“In terms of capital appreciation, farmland has outperformed many other asset classes over both the short and long term. The FTSE 100, for example, has lost around 10% of its value in the past three months alone and has grown by a miserly 6% in the last decade,” he adds.
So why have farmland values weakened slightly now and is it the start of a longer-term trend? Clive Hopkins, head of Knight Frank’s Farms and Estates team, thinks not. “Against the backdrop of growing economic uncertainty in the UK and around the world, there was a bit of a perception among buyers and investors that the market could be overheating slightly.
“People have decided to take a step back, but that doesn’t mean they are not interested in the right product – they are just being cautious. A number of my clients looking to invest say they are waiting to see how the economic situation pans out over the next six months.”
Tom Raynham, head of national farm sales, says buyers are taking a much tougher stance. “There is a perception that anybody who is selling must have a good reason.
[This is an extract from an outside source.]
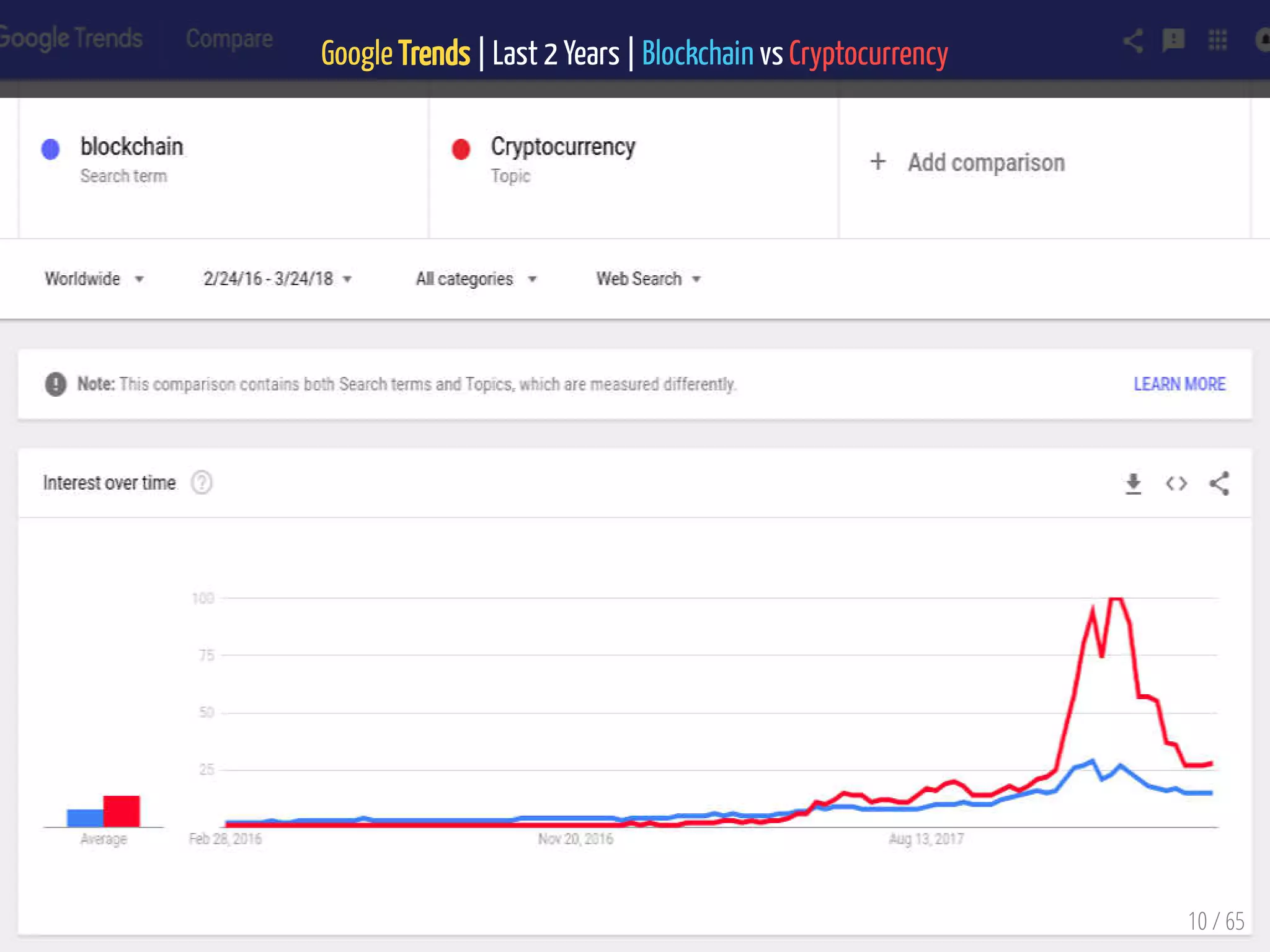Click the embed code icon
The height and width of the screenshot is (952, 1270).
pyautogui.click(x=1176, y=483)
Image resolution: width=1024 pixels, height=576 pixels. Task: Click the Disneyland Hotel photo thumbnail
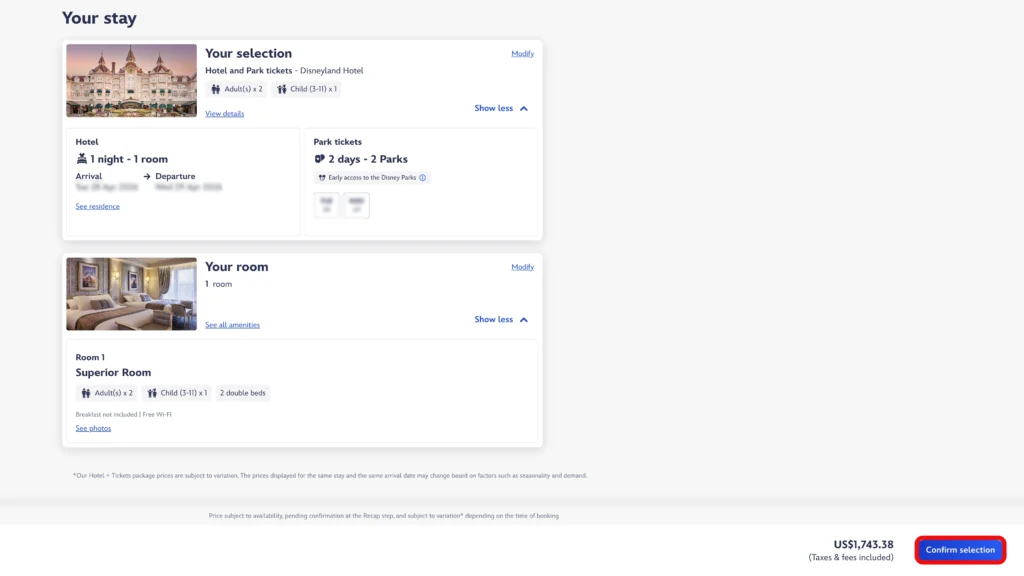point(131,81)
Potential purchasers don’t feel they need to rush and are prepared to wait for the right price.”
Banks are also becoming more cautious, says James Prewett, who heads up farm sales in central and western England. “They still see farmland as a safe asset to lend against, but, given their rising concerns over property markets in general, they can be bit twitchy when prices start to creep above £7,000/acre.
“Cereal prices hit a record high earlier in the year, but they have come back quite sharply since then and arable farmers who might be considering buying more land are waiting to see what happens now.”
The market is becoming increasingly polarised with land that attracts competitive bidding due to its location or quality still achieving very strong values. “In the Cotswolds we sold some land this year for around £11,000/acre, but something in Warwickshire that didn’t generate quite such excitement went for £6,750,” explains Clive.
Prices are likely to remain flat or weaken slightly in the final quarter of the year, but will rebound in the first half of 2012, he predicts. “The general direction of the land market is still upwards as investors look to tangible assets supported by strong fundamentals.”